[Start Data lines]

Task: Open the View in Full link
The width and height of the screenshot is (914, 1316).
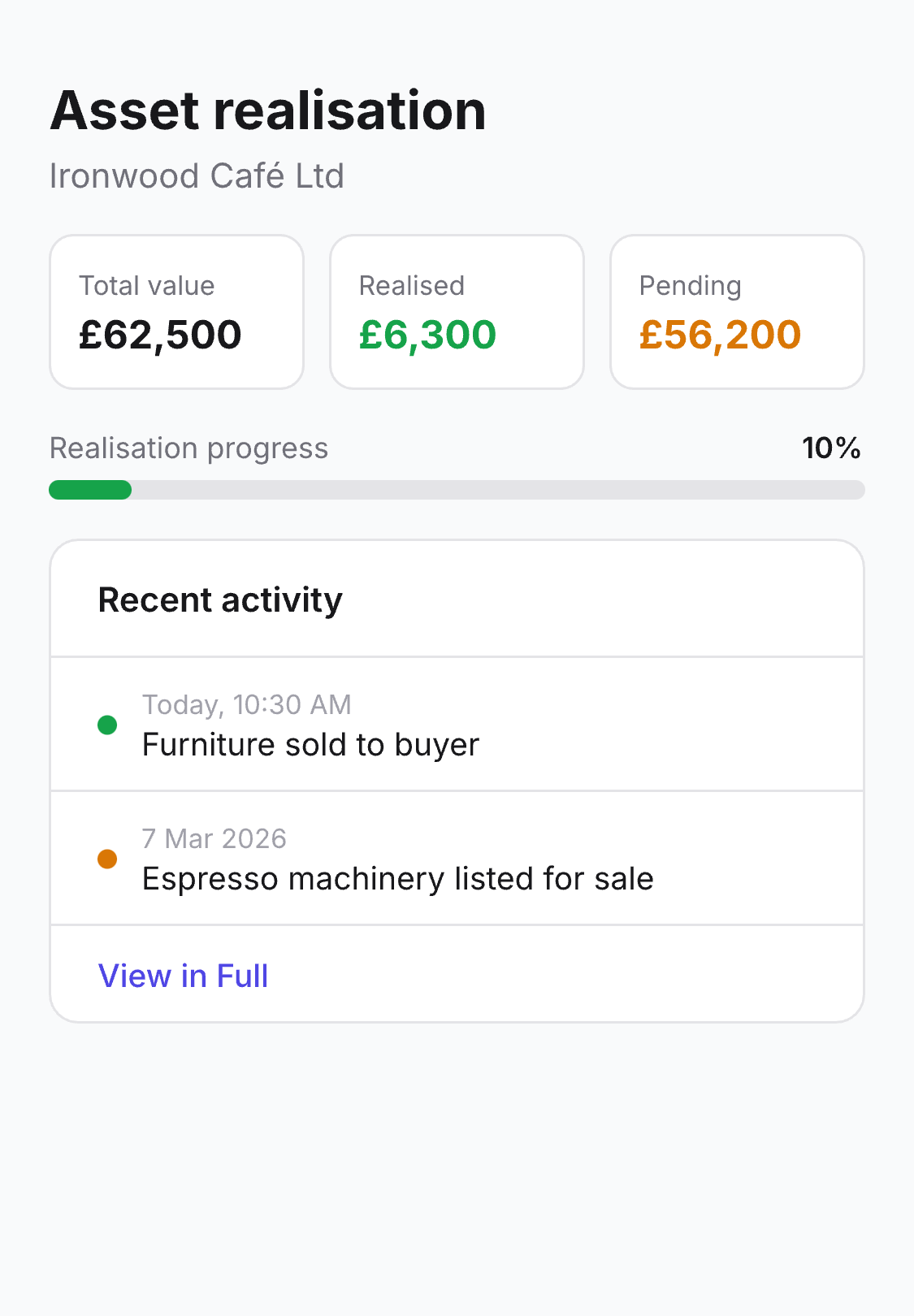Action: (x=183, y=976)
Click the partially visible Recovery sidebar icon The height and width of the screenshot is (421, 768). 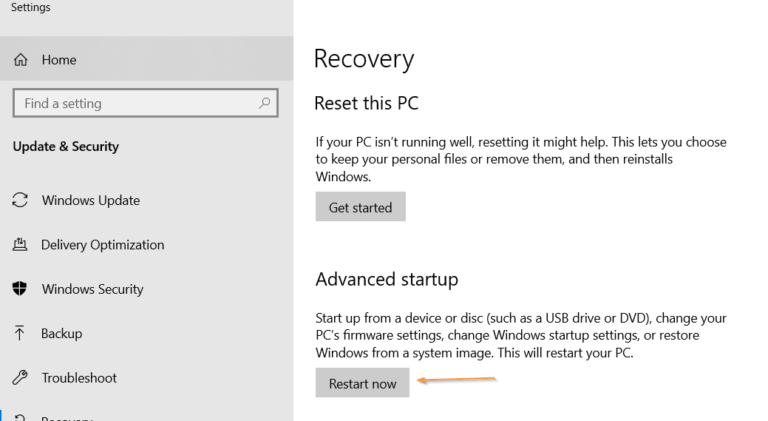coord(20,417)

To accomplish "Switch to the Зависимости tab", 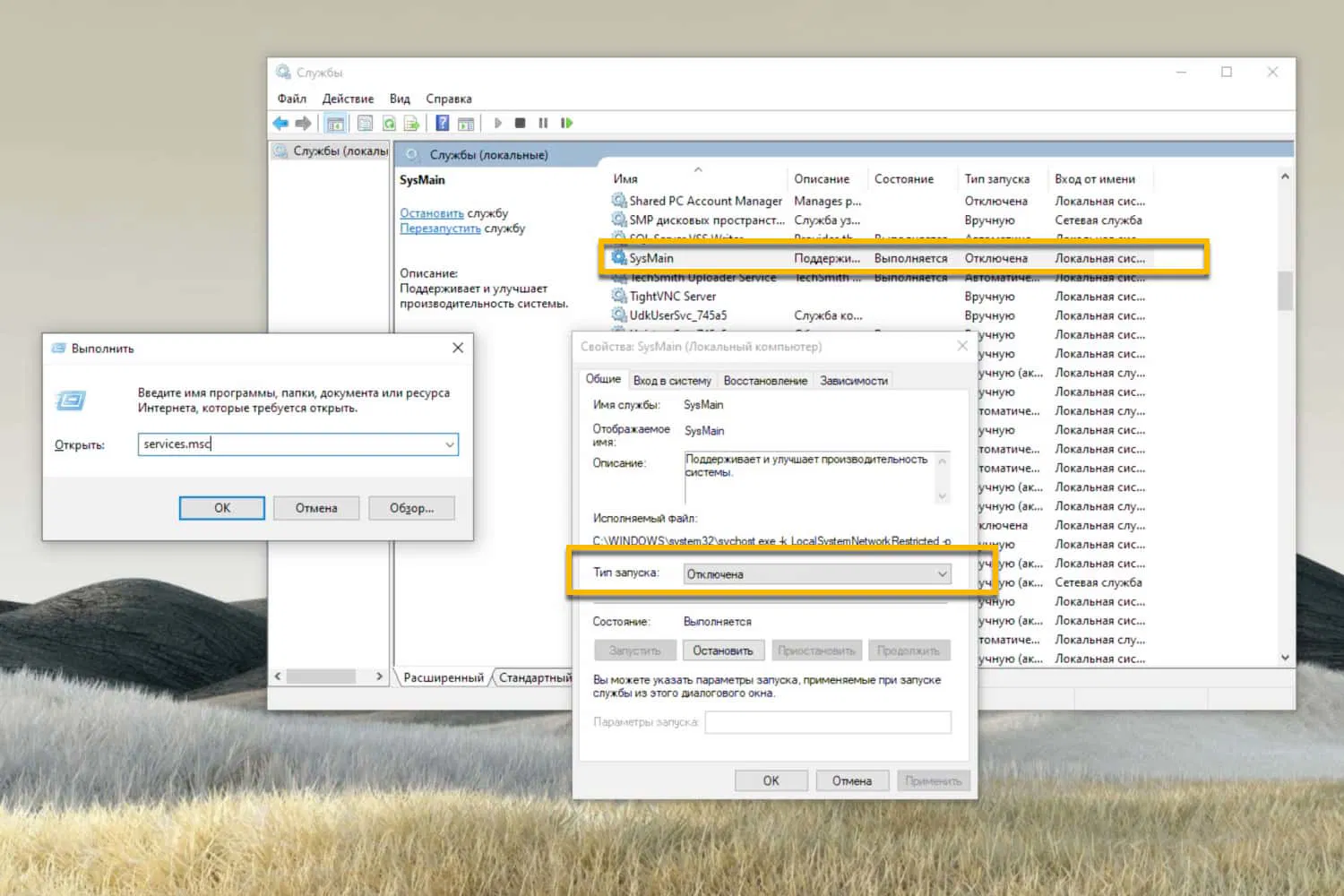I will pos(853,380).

[End Data lines]
[Start Data lines]

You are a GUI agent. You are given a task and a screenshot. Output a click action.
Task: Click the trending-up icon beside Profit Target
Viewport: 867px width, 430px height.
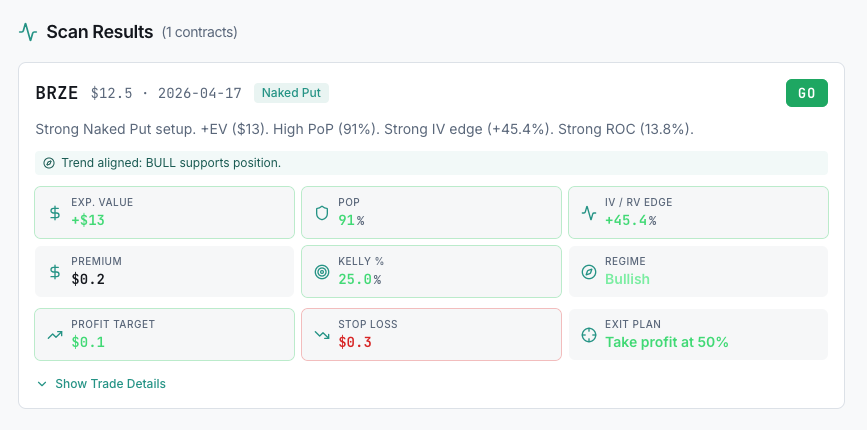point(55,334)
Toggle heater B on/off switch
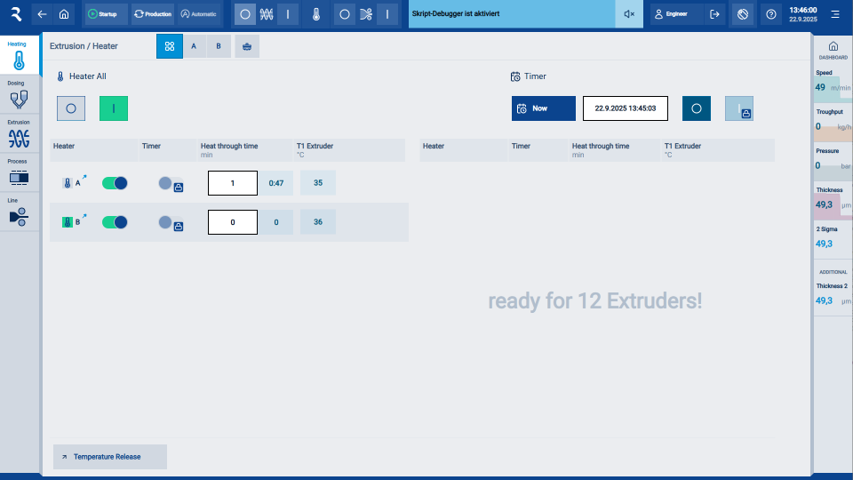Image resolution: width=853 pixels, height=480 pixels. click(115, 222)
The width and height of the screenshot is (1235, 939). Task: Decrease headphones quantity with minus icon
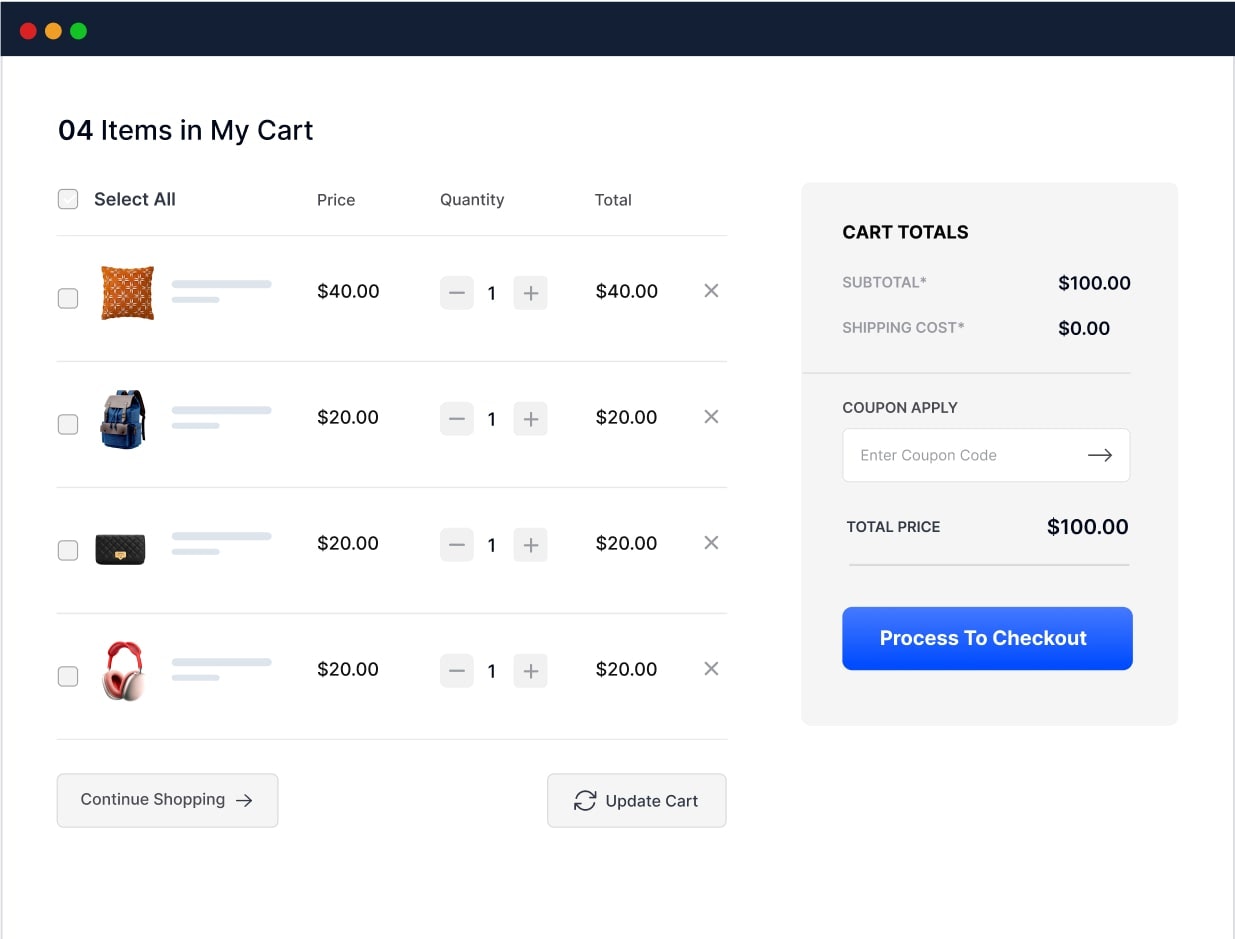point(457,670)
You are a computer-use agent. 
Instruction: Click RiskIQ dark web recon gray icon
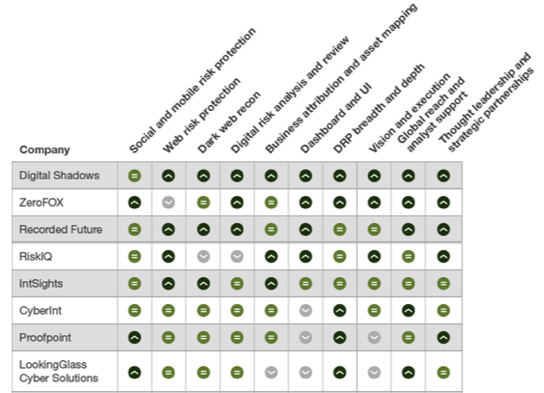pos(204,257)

[End Data lines]

> _Task goal_
Copy the lines from the one containing "You are a computer-use agent." through the one containing "pos(204,257)", inclusive, and omit the pictures.

> _The result_
You are a computer-use agent. 
Instruction: Click RiskIQ dark web recon gray icon
pos(204,257)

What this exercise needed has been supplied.